An Anniversary About Nothing: ‘Seinfeld’ Turns 27 Today
A look back at the first episode of the iconic sitcom–which aired July 5, 1989.
It was quietly slipped into the NBC primetime summer schedule at 9:30 ET on July 5th, 1989—a moderately well-known stand-up comedian’s sitcom about, well, not much at all. Nothing, really.
The show was Jerry Seinfeld’s The Seinfeld Chronicles—later shortened to Seinfeld, of course–and according to Decider, when it premiered 27 years ago today, the programming brains at NBC had already concluded it wasn’t worth airing for a typical season.

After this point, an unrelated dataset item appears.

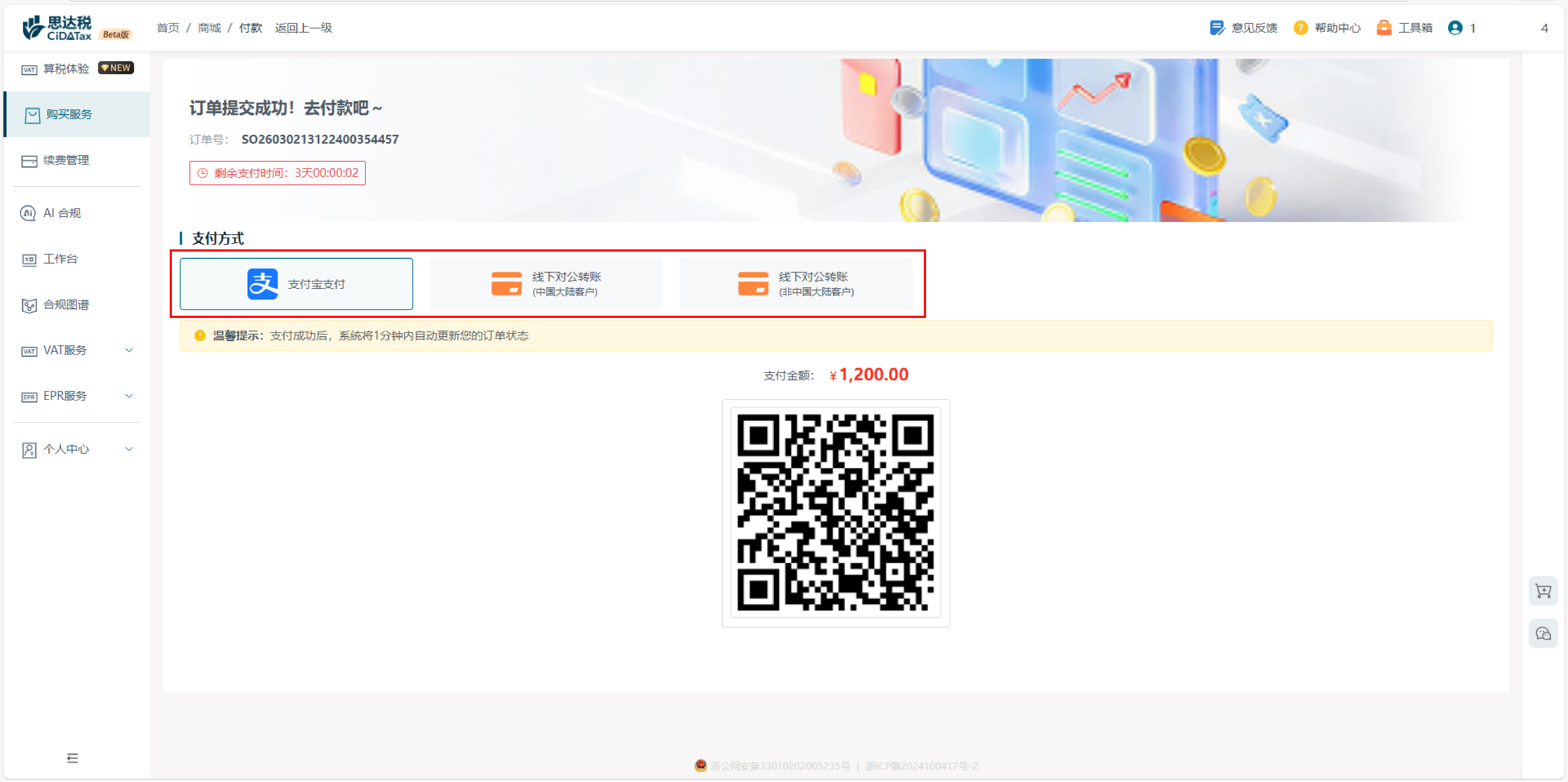
Task: Select offline transfer for non-mainland customers
Action: click(795, 284)
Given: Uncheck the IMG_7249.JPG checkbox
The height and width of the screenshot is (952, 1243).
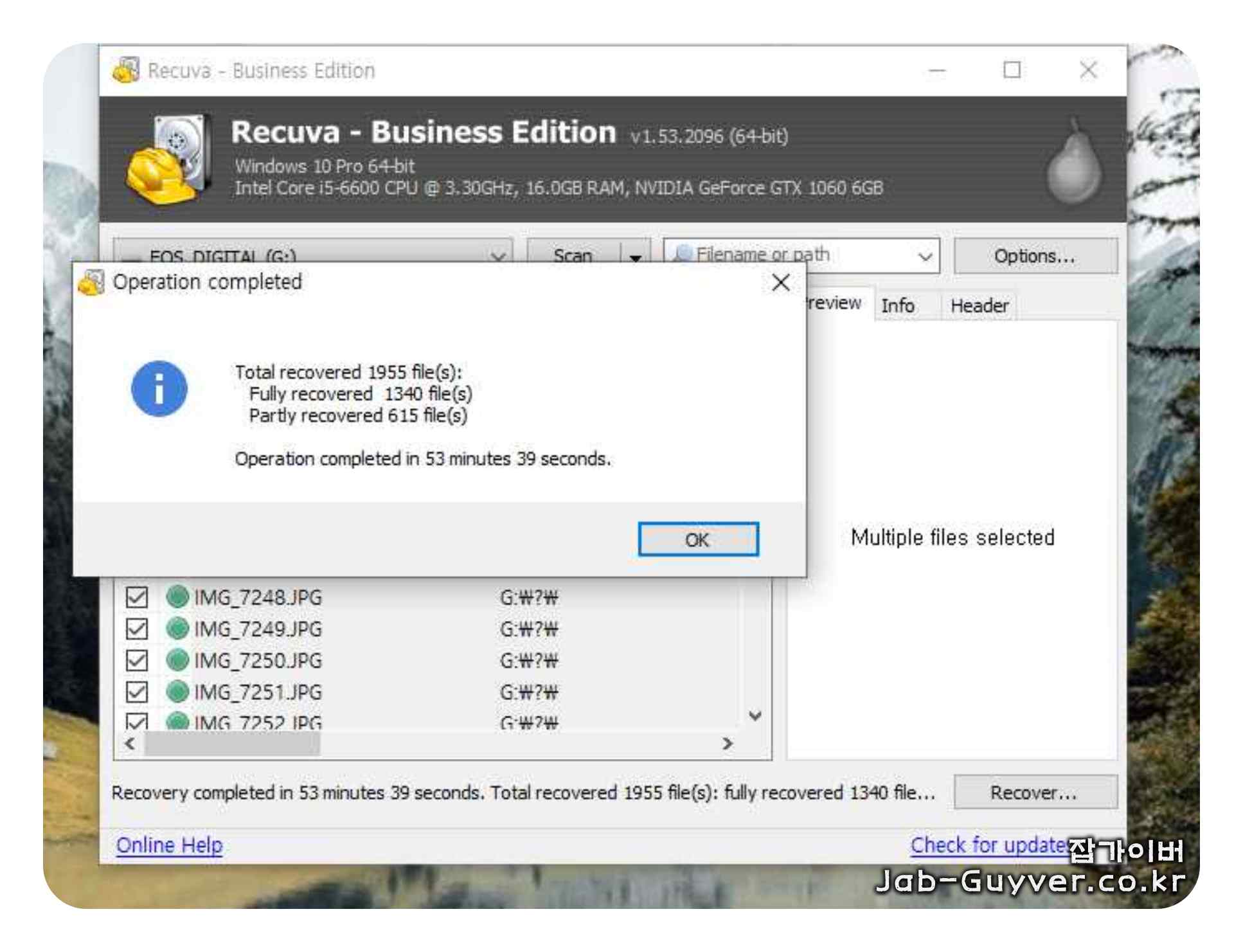Looking at the screenshot, I should 137,628.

The seeming pointlessness of the show’s structure had brought dismal responses from early audiences and as far as NBC was concerned it was dead in the water.
Speaking to the AP for an article published nationwide that day, Jerry Seinfeld told about coming up with the show while sharing “a couple of cups of coffee” with Larry David:
“I said, ‘NBC is interested in doing some kind of show with me, and I don’t have any ideas.’ We figured why not just do a show about how comedians live and how they work and how it happens.”
The show did exactly that, and as Decider writes, the “real funny thing is that the meager ratings of that Seinfeld burnoff pilot? 10.9 rating, 19 share. Last Wednesday’s highest-rated network program? Big Brother with a 1.8.”
In the AP article from the day of the show’s premiere, Seinfeld promised that the show, if it was picked up, would forget about plotting episodes.
“I want to have a show of aimless wandering through life,” he said, before admitting beginning with loosely plotted episodes was “a good way to get audiences interested in the beginning.”
Seinfeld issued a promise then, telling the AP that if NBC did pick the show up, it would “progress in a different direction” from the pilot and become “much more an interior monologue.”
By now we know what happened—Jerry Seinfeld and Larry David essentially delivered on the future of the show—which TV critics mostly enjoyed—once it was picked up.
They dropped anything like a tightly-knit plot line, changed Michael Richards’s Kramer (originally named “Hoffman”) into the hilarious lunatic fans remember today and added Julia Louis-Dreyfus as the indispensable and hilarious Elaine Benes. It didn’t go off the air till 1998.
And most fans still miss the show today, which perhaps ironically for a ‘show about nothing’ seems like, well, something pretty special.